Dataset excerpts
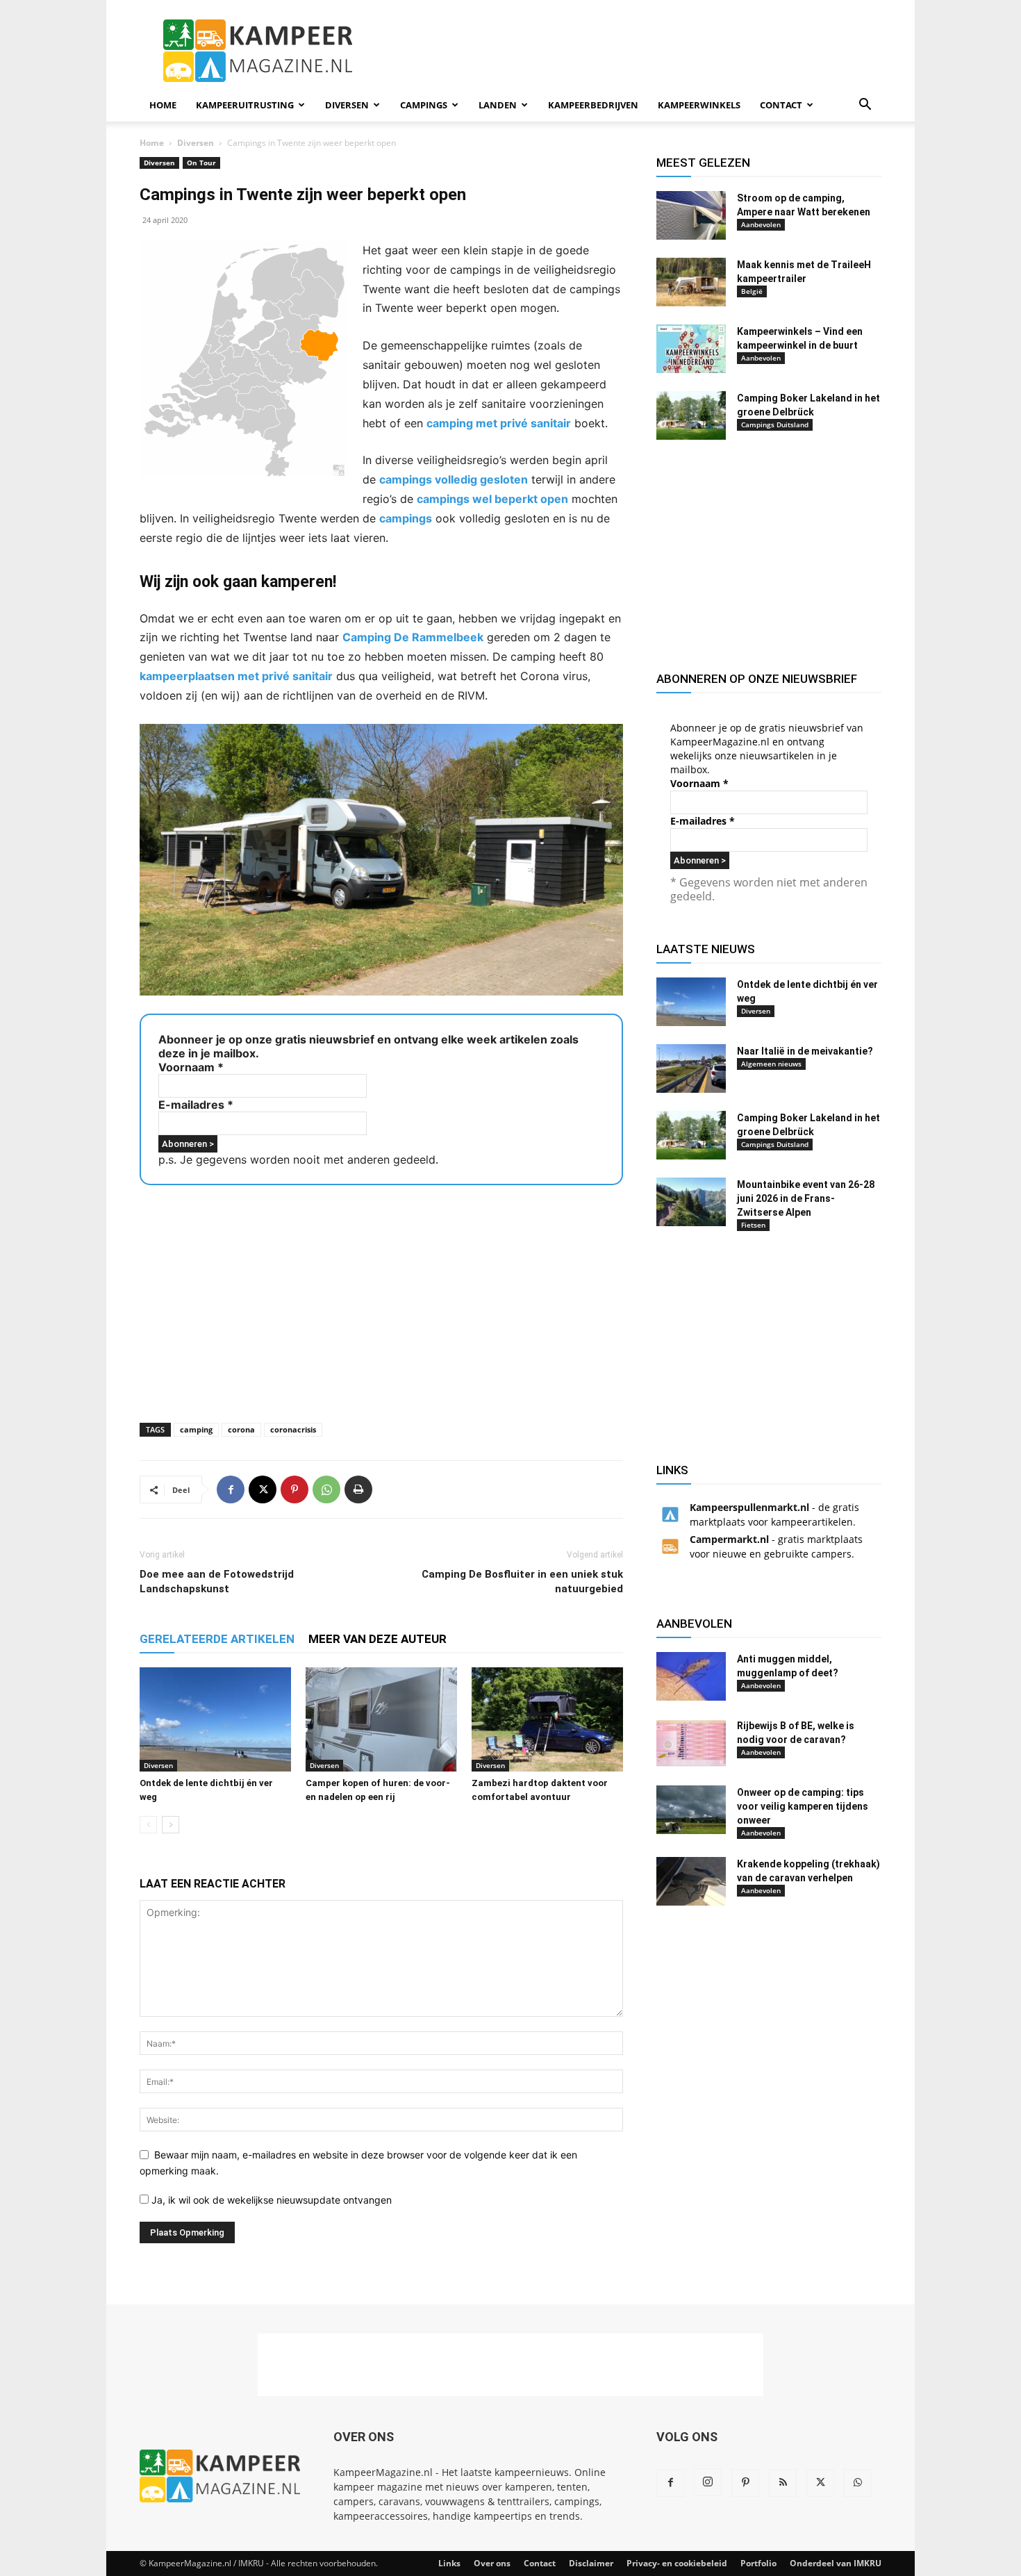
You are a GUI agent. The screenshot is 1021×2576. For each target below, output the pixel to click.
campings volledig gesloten (453, 479)
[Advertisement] (628, 50)
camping (196, 1429)
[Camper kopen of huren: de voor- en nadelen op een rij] (381, 1719)
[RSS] (783, 2483)
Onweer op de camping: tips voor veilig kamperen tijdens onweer (802, 1806)
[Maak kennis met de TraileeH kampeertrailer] (691, 282)
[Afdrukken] (358, 1489)
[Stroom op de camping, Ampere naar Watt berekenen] (691, 215)
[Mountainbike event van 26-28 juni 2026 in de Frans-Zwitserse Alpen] (691, 1202)
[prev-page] (148, 1824)
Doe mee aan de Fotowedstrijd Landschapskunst (217, 1581)
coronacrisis (293, 1429)
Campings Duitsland (774, 424)
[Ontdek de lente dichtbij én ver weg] (215, 1719)
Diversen (347, 105)
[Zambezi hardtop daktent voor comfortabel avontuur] (547, 1719)
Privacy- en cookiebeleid (676, 2563)
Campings (423, 105)
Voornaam (191, 1067)
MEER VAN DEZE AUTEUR (377, 1639)
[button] (864, 106)
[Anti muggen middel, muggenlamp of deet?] (691, 1676)
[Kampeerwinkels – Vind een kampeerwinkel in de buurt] (691, 348)
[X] (262, 1489)
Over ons (492, 2563)
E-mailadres (195, 1105)
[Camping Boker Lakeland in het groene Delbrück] (691, 415)
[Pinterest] (294, 1489)
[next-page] (170, 1824)
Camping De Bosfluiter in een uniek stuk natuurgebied (522, 1581)
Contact (781, 105)
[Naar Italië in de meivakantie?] (691, 1068)
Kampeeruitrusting (245, 105)
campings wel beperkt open (492, 499)
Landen (498, 105)
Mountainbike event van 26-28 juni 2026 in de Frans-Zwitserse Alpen (805, 1198)
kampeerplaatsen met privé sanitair (236, 676)
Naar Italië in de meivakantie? (805, 1051)
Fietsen (753, 1225)
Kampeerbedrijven (593, 105)
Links (449, 2563)
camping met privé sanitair (498, 423)
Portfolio (758, 2563)
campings (405, 518)
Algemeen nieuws (771, 1063)
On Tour (201, 162)
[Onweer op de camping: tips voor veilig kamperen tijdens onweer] (691, 1809)
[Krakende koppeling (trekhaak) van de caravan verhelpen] (691, 1881)
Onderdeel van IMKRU (835, 2563)
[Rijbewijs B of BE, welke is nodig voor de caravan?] (691, 1743)
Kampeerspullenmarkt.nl (749, 1507)
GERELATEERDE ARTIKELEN (217, 1639)
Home (162, 105)
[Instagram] (708, 2482)
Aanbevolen (761, 224)
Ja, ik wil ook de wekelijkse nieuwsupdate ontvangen (270, 2200)
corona (241, 1429)
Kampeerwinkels (699, 105)
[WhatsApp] (326, 1489)
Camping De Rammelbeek (412, 637)
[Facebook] (230, 1489)
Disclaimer (591, 2563)
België (752, 291)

What is needed
Print every line of the data exactly. Pictures do not belong in the copy.

Response
You are a GUI agent. The screenshot is 1021×2576. For each target below, output the pixel to click.
campings volledig gesloten (453, 479)
[Advertisement] (628, 50)
camping (196, 1429)
[Camper kopen of huren: de voor- en nadelen op een rij] (381, 1719)
[RSS] (783, 2483)
Onweer op de camping: tips voor veilig kamperen tijdens onweer (802, 1806)
[Maak kennis met de TraileeH kampeertrailer] (691, 282)
[Afdrukken] (358, 1489)
[Stroom op de camping, Ampere naar Watt berekenen] (691, 215)
[Mountainbike event van 26-28 juni 2026 in de Frans-Zwitserse Alpen] (691, 1202)
[prev-page] (148, 1824)
Doe mee aan de Fotowedstrijd Landschapskunst (217, 1581)
coronacrisis (293, 1429)
Campings Duitsland (774, 424)
[Ontdek de lente dichtbij én ver weg] (215, 1719)
Diversen (347, 105)
[Zambezi hardtop daktent voor comfortabel avontuur] (547, 1719)
Privacy- en cookiebeleid (676, 2563)
Campings (423, 105)
Voornaam (191, 1067)
MEER VAN DEZE AUTEUR (377, 1639)
[button] (864, 106)
[Anti muggen middel, muggenlamp of deet?] (691, 1676)
[Kampeerwinkels – Vind een kampeerwinkel in de buurt] (691, 348)
[X] (262, 1489)
Over ons (492, 2563)
E-mailadres (195, 1105)
[Camping Boker Lakeland in het groene Delbrück] (691, 415)
[Pinterest] (294, 1489)
[next-page] (170, 1824)
Camping De Bosfluiter in een uniek stuk natuurgebied (522, 1581)
Contact (781, 105)
[Naar Italië in de meivakantie?] (691, 1068)
Kampeeruitrusting (245, 105)
campings wel beperkt open (492, 499)
Landen (498, 105)
Mountainbike event van 26-28 juni 2026 in de Frans-Zwitserse Alpen (805, 1198)
kampeerplaatsen met privé sanitair (236, 676)
Naar Italië in de meivakantie? (805, 1051)
Fietsen (753, 1225)
Kampeerbedrijven (593, 105)
Links (449, 2563)
camping met privé sanitair (498, 423)
Portfolio (758, 2563)
campings (405, 518)
Algemeen nieuws (771, 1063)
On Tour (201, 162)
[Onweer op de camping: tips voor veilig kamperen tijdens onweer] (691, 1809)
[Krakende koppeling (trekhaak) van de caravan verhelpen] (691, 1881)
Onderdeel van IMKRU (835, 2563)
[Rijbewijs B of BE, welke is nodig voor de caravan?] (691, 1743)
Kampeerspullenmarkt.nl (749, 1507)
GERELATEERDE ARTIKELEN (217, 1639)
Home (162, 105)
[Instagram] (708, 2482)
Aanbevolen (761, 224)
Ja, ik wil ook de wekelijkse nieuwsupdate ontvangen (270, 2200)
corona (241, 1429)
Kampeerwinkels (699, 105)
[WhatsApp] (326, 1489)
Camping De Rammelbeek (412, 637)
[Facebook] (230, 1489)
Disclaimer (591, 2563)
België (752, 291)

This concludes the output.